▶ [TASK REQUIREMENTS]: In the article below about The Asteroid #4, what made the scene into which the band formed a "rich ecosystem of underground music"? Answer in one to three sentences.

▶ [TEXT]:
- - -

HIDDEN GEMS In 1998, The Asteroid #4 Helped Bring Psychedelia to Philadelphia By John Morrison · Illustration by Ben Hickey · April 05, 2023

By June of 1967, both psychedelic rock and the youth culture that incubated it had reached their mainstream peak. The Beatles released Sgt. Pepper’s Lonely Hearts Club Band, and the “Summer Of Love” was in full swing in San Francisco’s Haight Ashbury district. And even though, by the end of the decade, the rainbow of psychedelia would dissolve into mist, remnants of the movement lived on in small corners of the global scene. In the 1980s, young fans could pore over records coming out of L.A.’s Paisley Underground or the UK shoegaze scene, and dedicated writers and would-be archivists were documenting the work of psych revivalists and lesser-known ‘60s bands in fanzines like BOMP! and Ptolemaic Terrascope. It was into this rich ecosystem of underground music that the Philadelphia-born—and now Bay Area-based—psych rock legends The Asteroid #4 were formed.

- - -

▶ [SUPPLIED MATERIAL]:
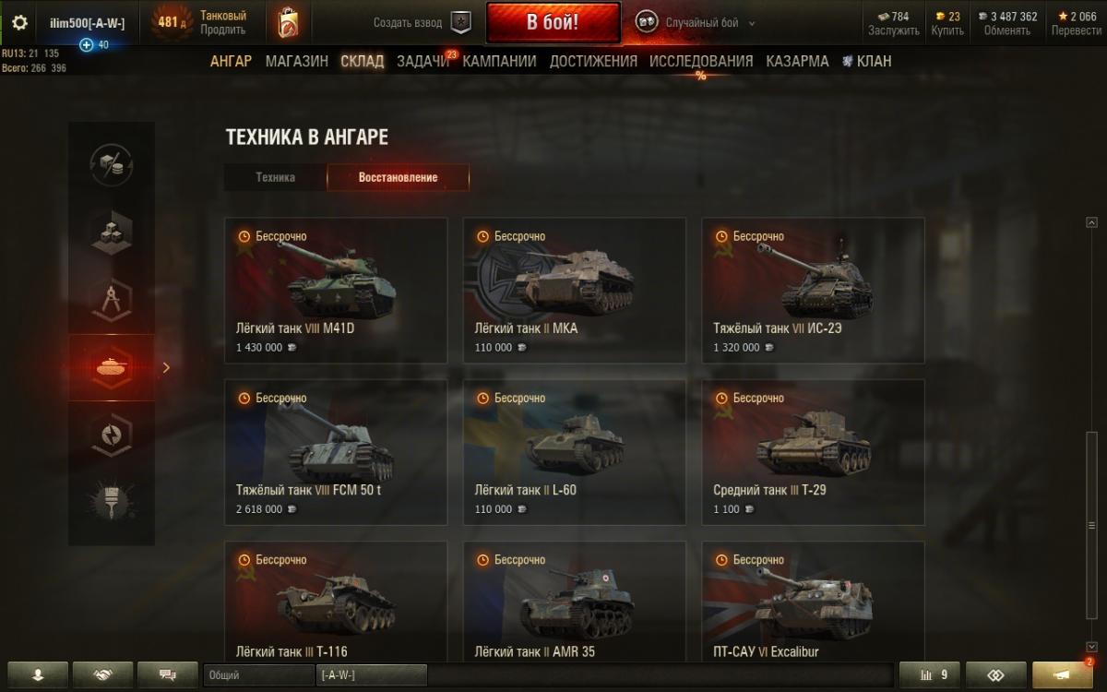
Task: Click the Общий chat input field
Action: point(258,674)
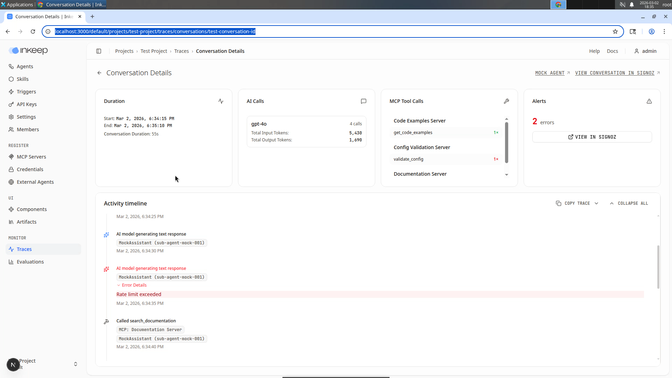This screenshot has width=672, height=378.
Task: Toggle the sidebar panel icon
Action: pos(99,51)
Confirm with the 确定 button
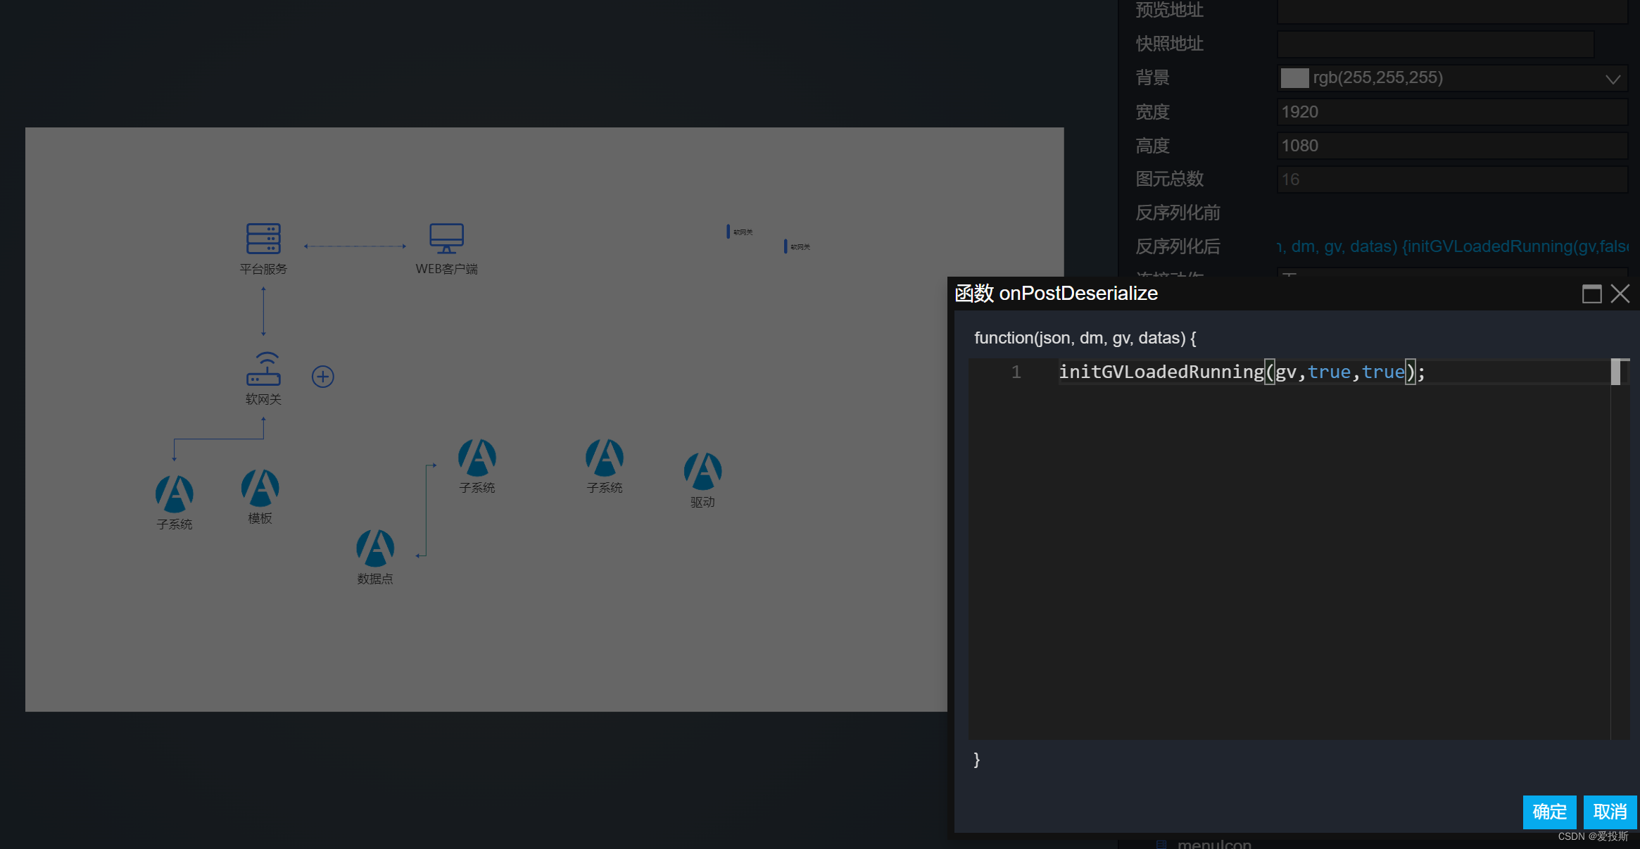 [x=1548, y=812]
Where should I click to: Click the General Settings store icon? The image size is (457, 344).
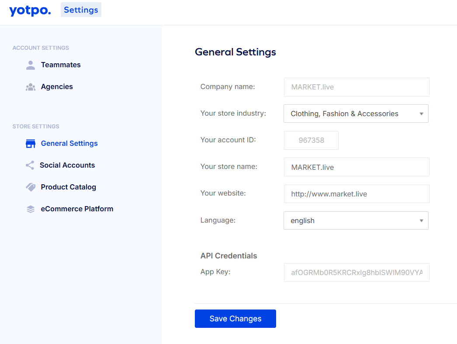(31, 144)
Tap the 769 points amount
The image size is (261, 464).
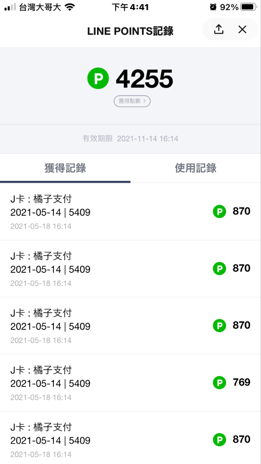[x=242, y=382]
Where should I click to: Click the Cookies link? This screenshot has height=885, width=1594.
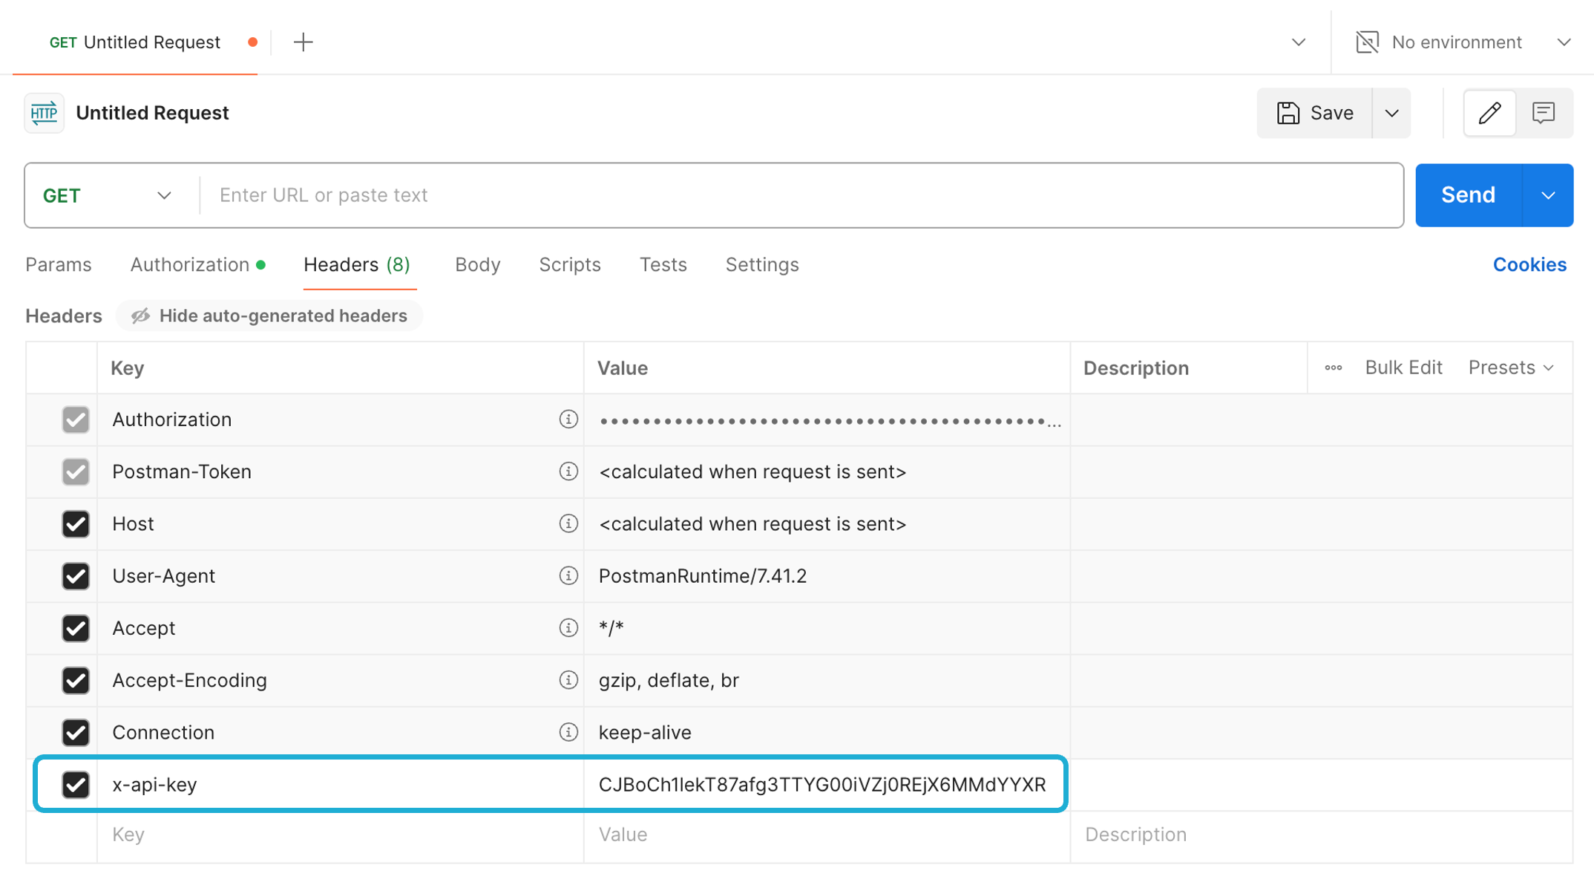coord(1529,265)
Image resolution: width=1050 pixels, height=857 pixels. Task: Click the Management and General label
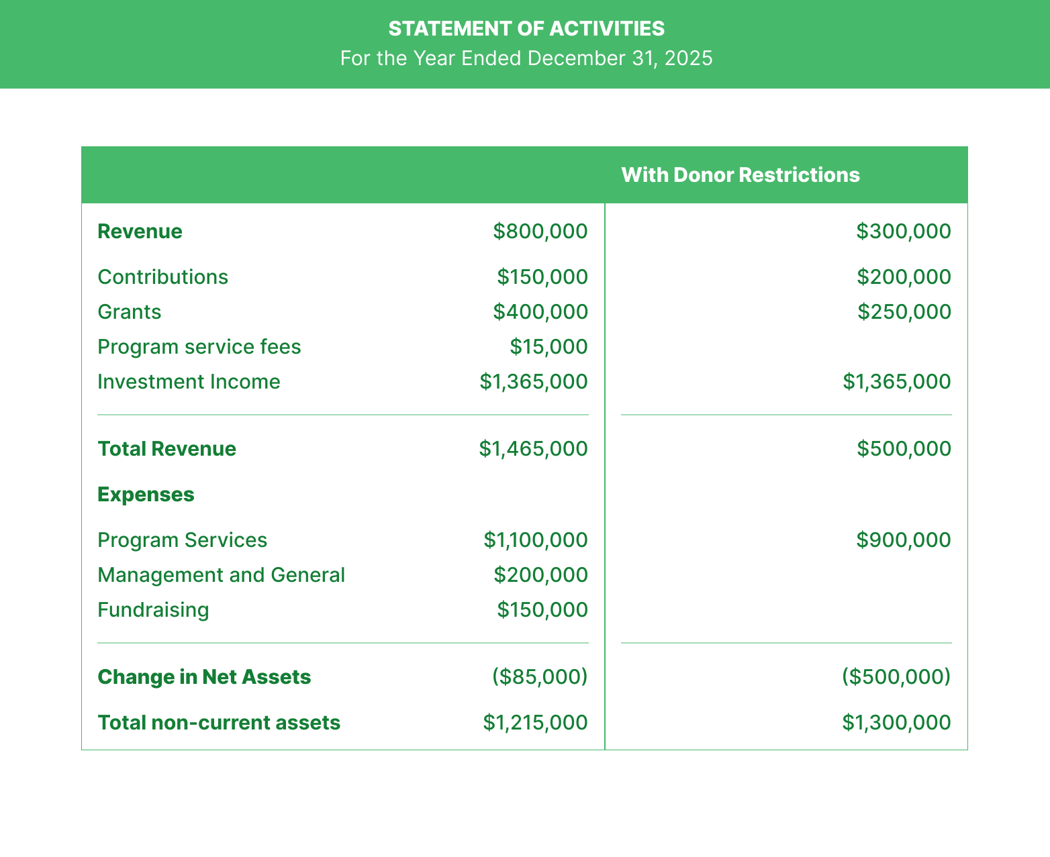222,574
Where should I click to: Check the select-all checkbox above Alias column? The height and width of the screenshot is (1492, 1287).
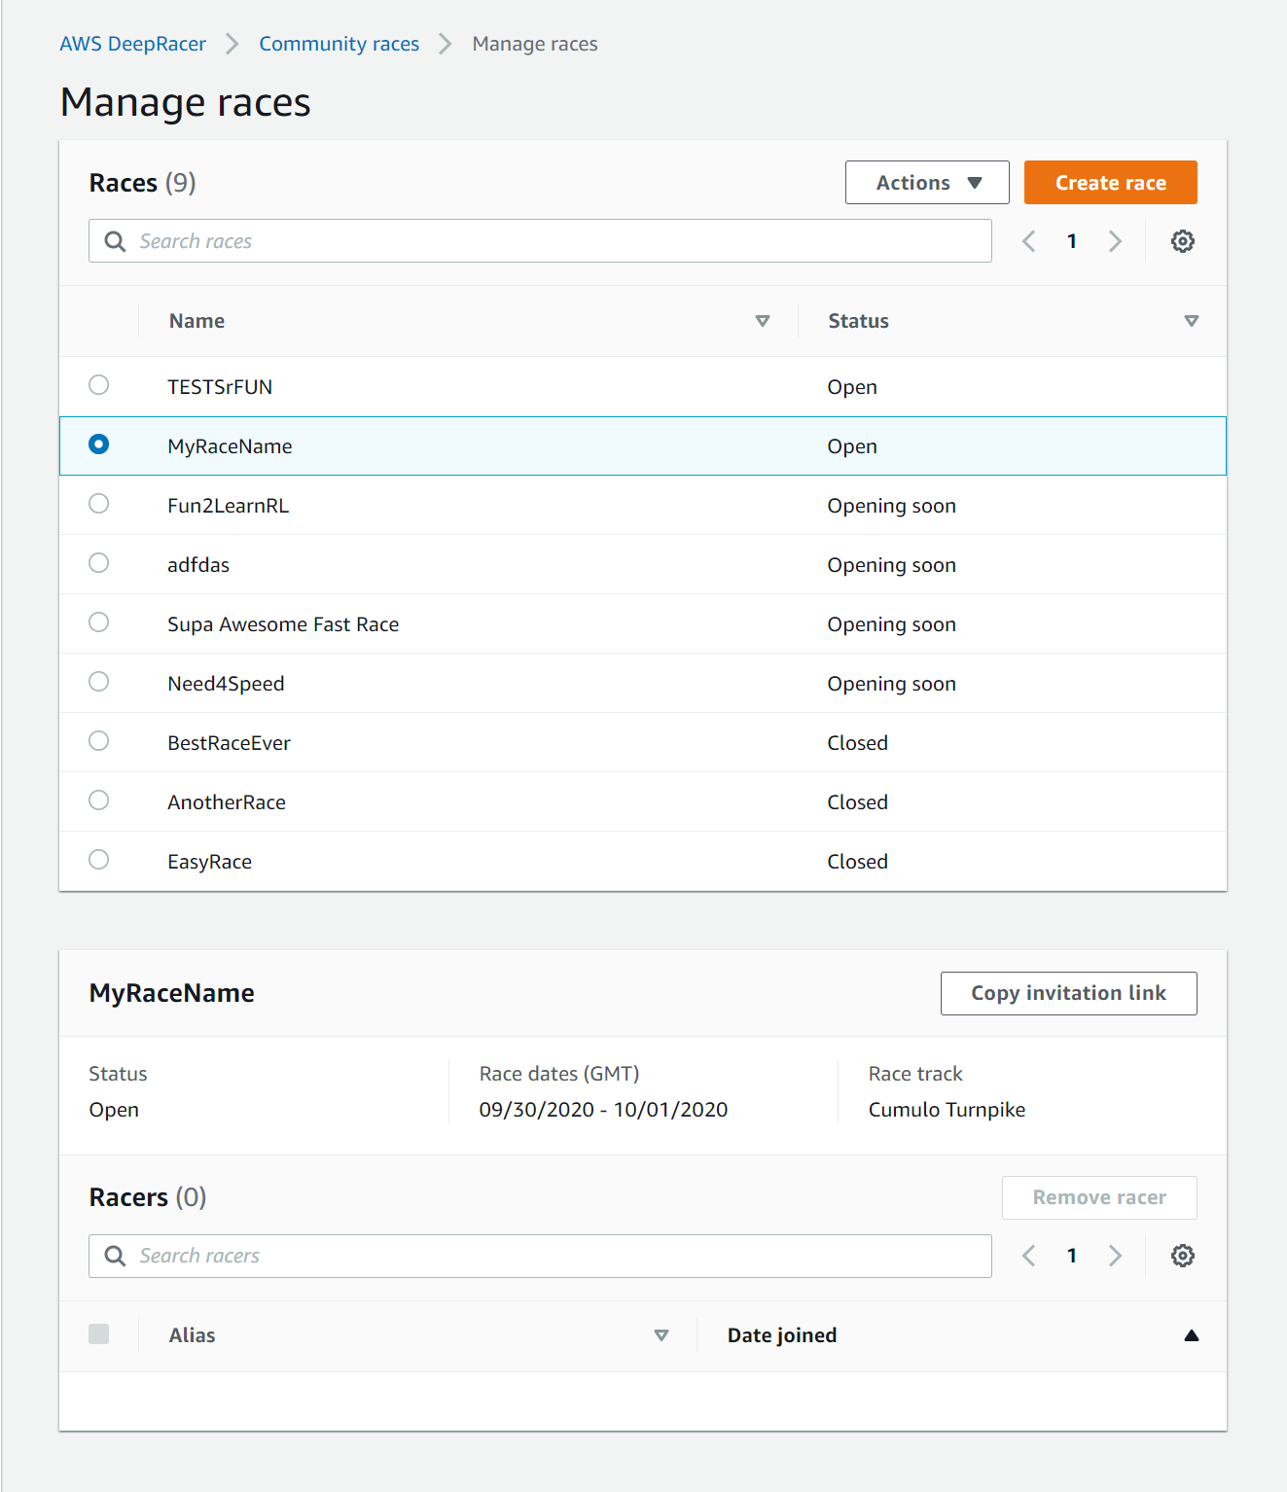pyautogui.click(x=98, y=1334)
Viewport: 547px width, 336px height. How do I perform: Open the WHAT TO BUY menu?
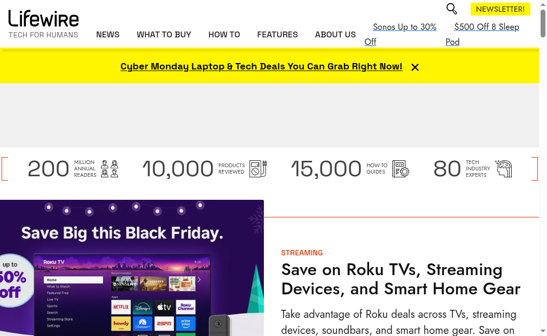point(164,35)
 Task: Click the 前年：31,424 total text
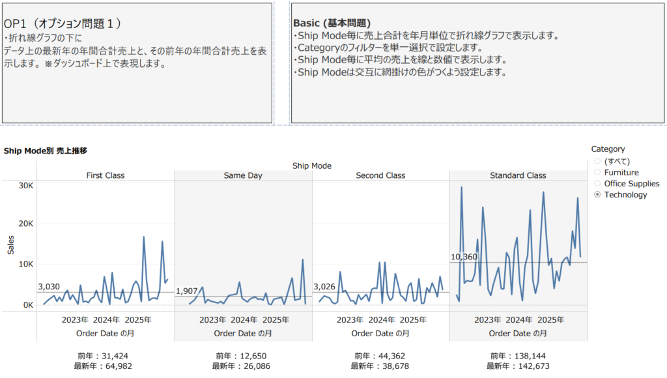click(105, 356)
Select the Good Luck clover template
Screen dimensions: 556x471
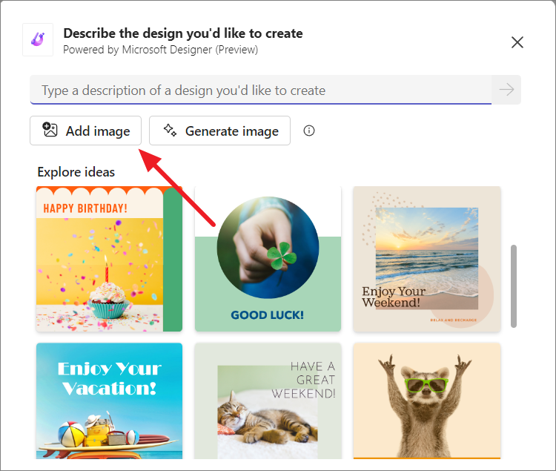(268, 259)
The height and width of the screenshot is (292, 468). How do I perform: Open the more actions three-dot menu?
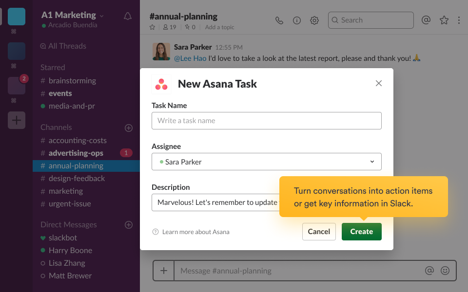tap(459, 20)
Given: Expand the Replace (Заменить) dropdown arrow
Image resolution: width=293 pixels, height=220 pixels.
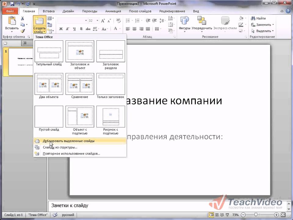Looking at the screenshot, I should coord(273,25).
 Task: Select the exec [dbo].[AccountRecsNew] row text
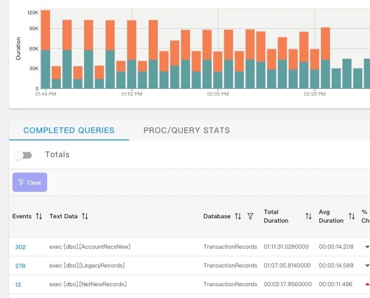pyautogui.click(x=90, y=247)
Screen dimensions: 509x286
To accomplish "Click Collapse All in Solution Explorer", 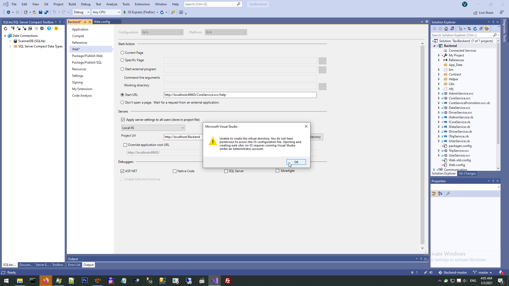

- - -

▶ [SOLVED PROBLEM]: Psychedelia's remnants lived on into the 1980s. Young fans could pore over records from L.A.'s Paisley Underground and the UK shoegaze scene. Writers and would-be archivists documented psych revivalists and lesser-known '60s bands in fanzines like BOMP! and Ptolemaic Terrascope.